Last month The New York Times featured an article about Dr. Doom: Economics professor “Roubini, a respected but formerly obscure academic, has become a major figure in the public debate about the economy: the seer who saw it coming.”
This article caught my statistician eye due to the description of “data” and “models”. While economists in the article portray Roubini as not using data and econometric models, a careful read shows that he actually does use data and models, but perhaps unusual data and unusual models!
Here are two interesting quotes:
“When I weigh evidence,” he told me, “I’m drawing on 20 years of accumulated experience using models” — but his approach is not the contemporary scholarly ideal in which an economist builds a model in order to constrain his subjective impressions and abide by a discrete set of data.
Later on, Roubini is quoted:
“After analyzing the markets that collapsed in the ’90s, Roubini set out to determine which country’s economy would be the next to succumb to the same pressures.”

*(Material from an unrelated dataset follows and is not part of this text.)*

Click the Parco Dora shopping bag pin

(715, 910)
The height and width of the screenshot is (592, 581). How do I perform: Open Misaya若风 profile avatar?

This might not be data mining per-se, but note that Roubini’s approach is at heart similar to the data mining approach: looking at unusual data (here, taking an international view rather than focus on national only) and finding patterns within them that predict economic downfalls. In a standard data mining framework we would of course include also all those markets that have not-collapsed, and then set up the problem as a “direct marketing” problem: who is most likely to fall?
A final note: As a strong believer in the difference between the goals of explaining and forecasting, I think that econometricians should stop limiting their modeling to explanatory, causality-based models. Good forecasters might not be revealing in terms of causality, but in many cases their forecasts will be far more accurate than those from explanatory models!